Toda boa pesquisa em neurociência começa com medidas precisas e acuradas do comportamento. Se quisermos entender os circuitos cerebrais envolvidos na leitura, precisamos caracterizar as habilidades de leitura de forma abrangente e precisa. Esse trabalho foi a base para a ferramenta de avaliação ROAR (Avaliação Rápida Online da Leitura ), desenvolvida durante a pandemia e que agora está sendo usada por mais de 600 escolas em todo o país.

A avaliação de leitura no jardim de infância geralmente leva cerca de 30 minutos por aluno e é feita individualmente por um professor. Com o ROAR, você pode avaliar um distrito escolar inteiro em 20 minutos. O ROAR é totalmente gratuito por meio de um modelo de parceria entre pesquisa e prática. Nosso objetivo é realmente construir pontes entre o laboratório e a sala de aula.

Grande parte da pesquisa que estamos realizando com o ROAR busca compreender os mecanismos que levam a essa variabilidade nos resultados de aprendizagem, como, por exemplo, a forma como as diferenças na maneira como o sistema visual codifica as informações predispõem as crianças a terem dificuldades para aprender a ler.

O sistema de escolas públicas da cidade de Nova York, o maior dos Estados Unidos, está em processo de adoção do ROAR. São 55.000 professores e 1,2 milhão de alunos. Estamos realizando pesquisas em uma escala sem precedentes, coletando dados que são verdadeiramente representativos da diversidade de experiências educacionais nos EUA.

A Califórnia é o 42º estado a aprovar legislação que exige triagem universal para dificuldades de leitura nas séries do jardim de infância, primeiro e segundo ano do ensino fundamental. Mas um dos desafios dessas leis é que as escolas não têm recursos para intervir e dar às crianças o apoio de que precisam.

Mais do que identificar desafios precocemente, o que precisamos são sistemas integrados de avaliação e apoio que abranjam desde o jardim de infância até o ensino médio.

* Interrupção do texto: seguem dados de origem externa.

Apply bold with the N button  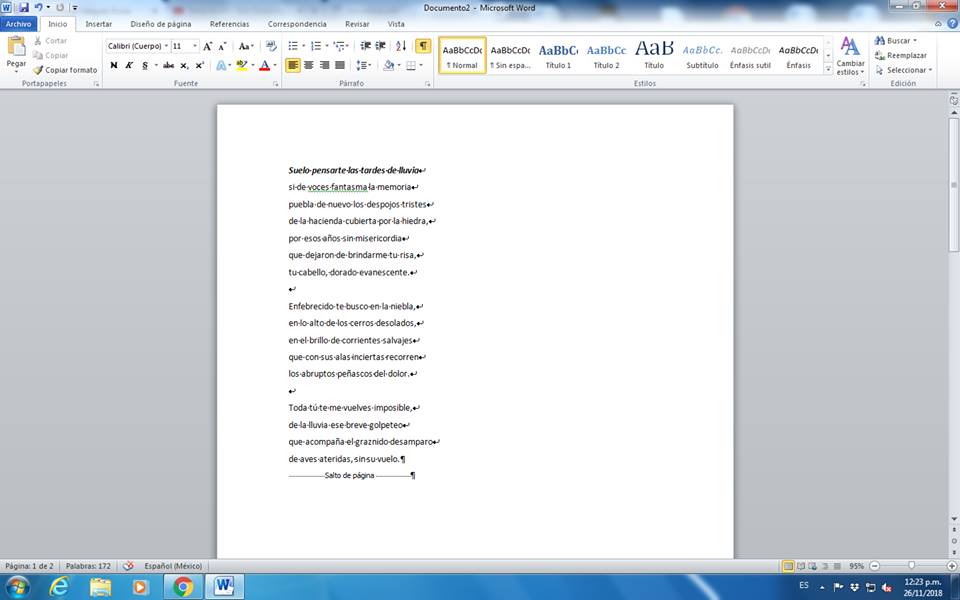pos(113,65)
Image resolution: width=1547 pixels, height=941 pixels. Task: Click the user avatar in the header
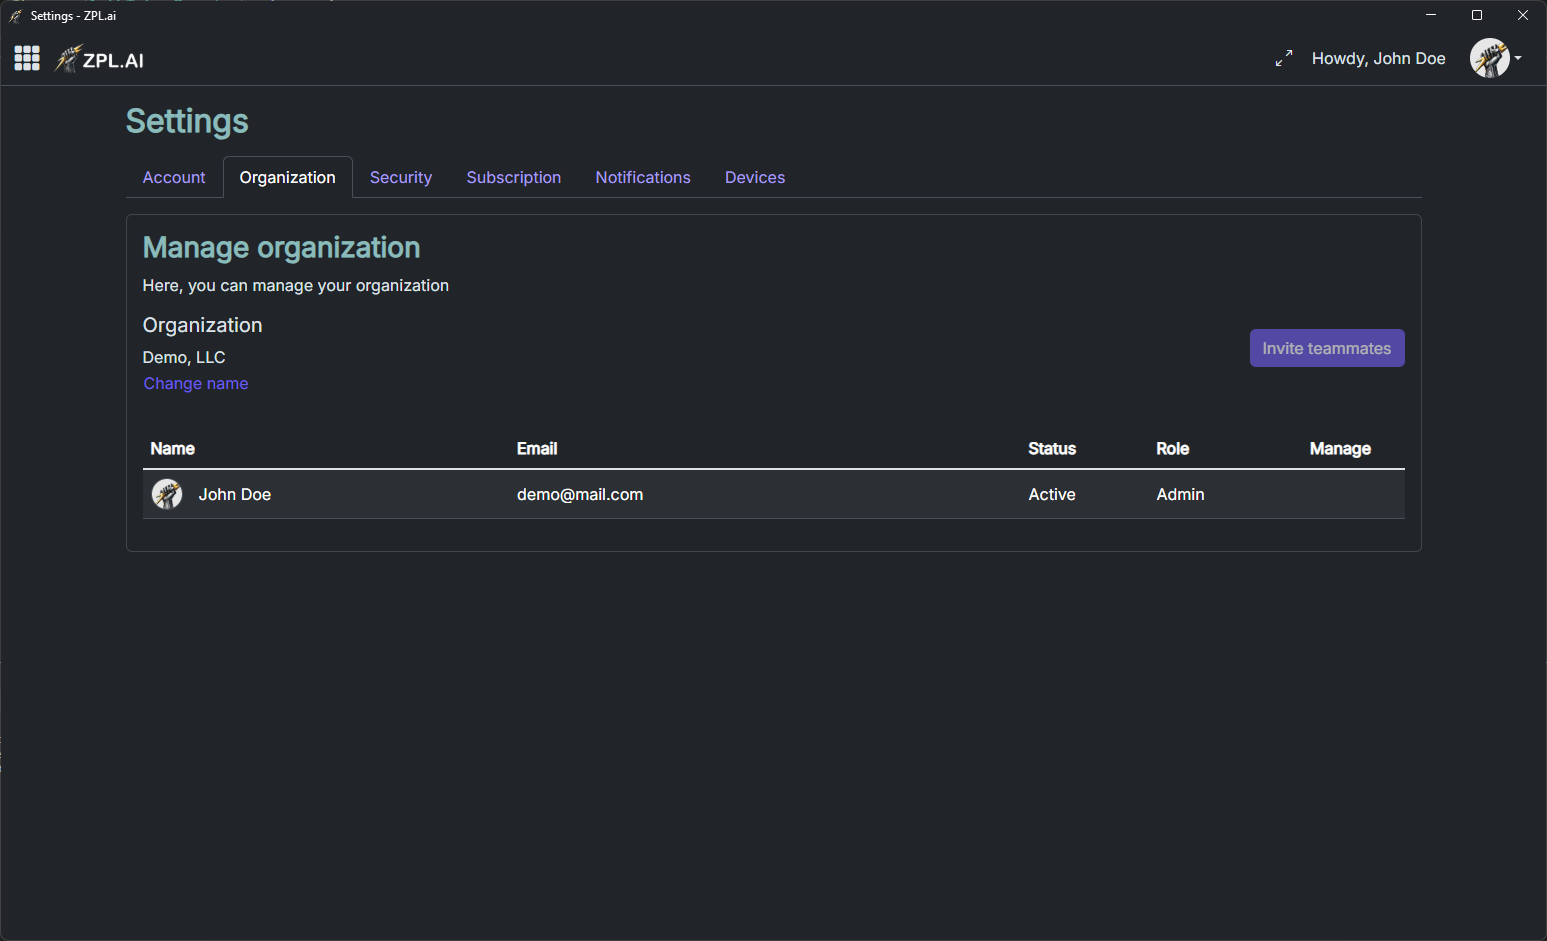pyautogui.click(x=1489, y=58)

Através de nossa pesquisa com o ROAR, descobrimos que existem muitas escolas em todos os estados, sejam rurais, urbanas, suburbanas ou periurbanas, onde 10% a 20% dos alunos do ensino fundamental II e do ensino médio ainda carecem de habilidades básicas de alfabetização.

É lamentável que ninguém tenha percebido e abordado esse problema antes; esses alunos certamente estão com dificuldades em todas as turmas. Mas também é uma oportunidade, porque as habilidades de leitura são passíveis de intervenção – se os alunos estão com dificuldades porque não conseguem decodificar palavras com várias sílabas, esse é um problema resolvido. É apenas uma questão de alocação de recursos.

Assim, uma das nossas esperanças ao realizar este trabalho através de um modelo de parceria entre pesquisa e prática, no qual ajudamos as escolas a construir um sistema de apoio com vários níveis, é que elas estejam preparadas para lidar com esses problemas que não são exclusivos delas, mas sim representativos da educação nos EUA.

Para a maioria de nós, no meio acadêmico da pesquisa educacional, fazemos isso porque estamos interessados em resolver esses desafios. Estamos interessados em entender quais aspectos do currículo realmente funcionam para cada aluno, para descobrir o que funciona melhor para quem e em que circunstâncias. Não estamos nisso para vender um produto.

Tenho interesse em mudanças sistêmicas e não acredito que elas virão da venda de um produto melhor para as escolas. Acredito que a mudança sistêmica virá da reinvenção do modelo de como os produtos chegam às escolas. E quero reinvenção desse modelo de uma forma que construa conexões profundas entre pesquisa e prática.

Na área da educação, o sistema de pesquisa acadêmica e o sistema de aquisição de materiais para as salas de aula estão bastante desconectados, e é aí que reside meu grande entusiasmo, em tentar reduzir essa lacuna.